A method for detecting myocardial abnormality by using a current-ratio map calculated from an exercise-induced magnetocardiogram

A method for making a current-ratio map to determine the ischaemic area of angina pectoris (AP) patients has been developed. This method uses a current-arrow map calculated using a QRS wave from 64-channel magnetocardiogram (MCG) signals. The current-ratio map can be calculated from the ratio of an exercise-induced current vector to an at-rest current vector. The MCG signals of eight patients with angina pectoris (AP) (six patients with effort AP and two patients with variant AP) and four healthy volunteers were measured before and after a two-step exercise test.
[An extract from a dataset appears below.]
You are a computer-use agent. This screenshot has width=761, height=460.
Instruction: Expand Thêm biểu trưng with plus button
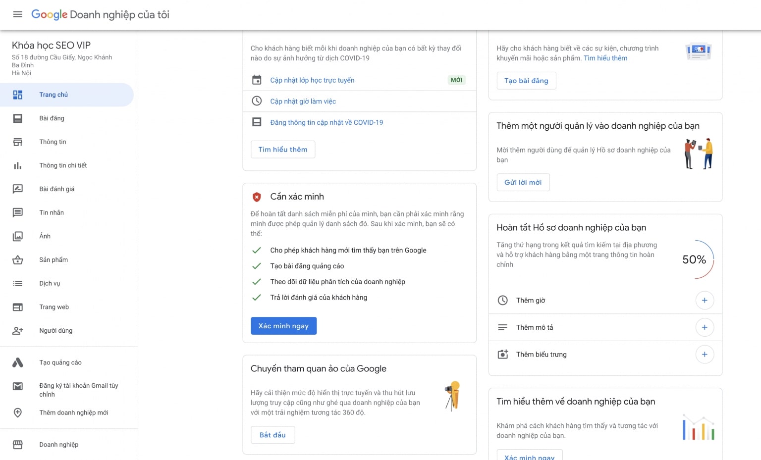(705, 355)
The current-ratio maps of the six patients with effort AP showed three distinct patterns: a left-circumflex-artery (LCX) pattern; a right-coronary-artery (RCA) pattern; and a left-anterior-descending (LAD) pattern. The maximum current ratios of these three patterns differed from those of normal patterns. The patterns of two patients with variant AP were similar to normal patterns. Furthermore, a comparison of the current-ratio map before and after percutaneous-transluminal-coronary-angioplasty (PTCA) treatment indicated that the cardiac ischaemia was reduced in all patients. An appropriate criterion to diagnose abnormality in a patient with an ischaemic myocardial area seems to be a maximum current ratio exceeding 0.4 to 0.5. Based on these preliminary results, it is believed that the location of an ischaemic area (the coronary artery part) can be estimated by using the ischaemic current-ratio map pattern.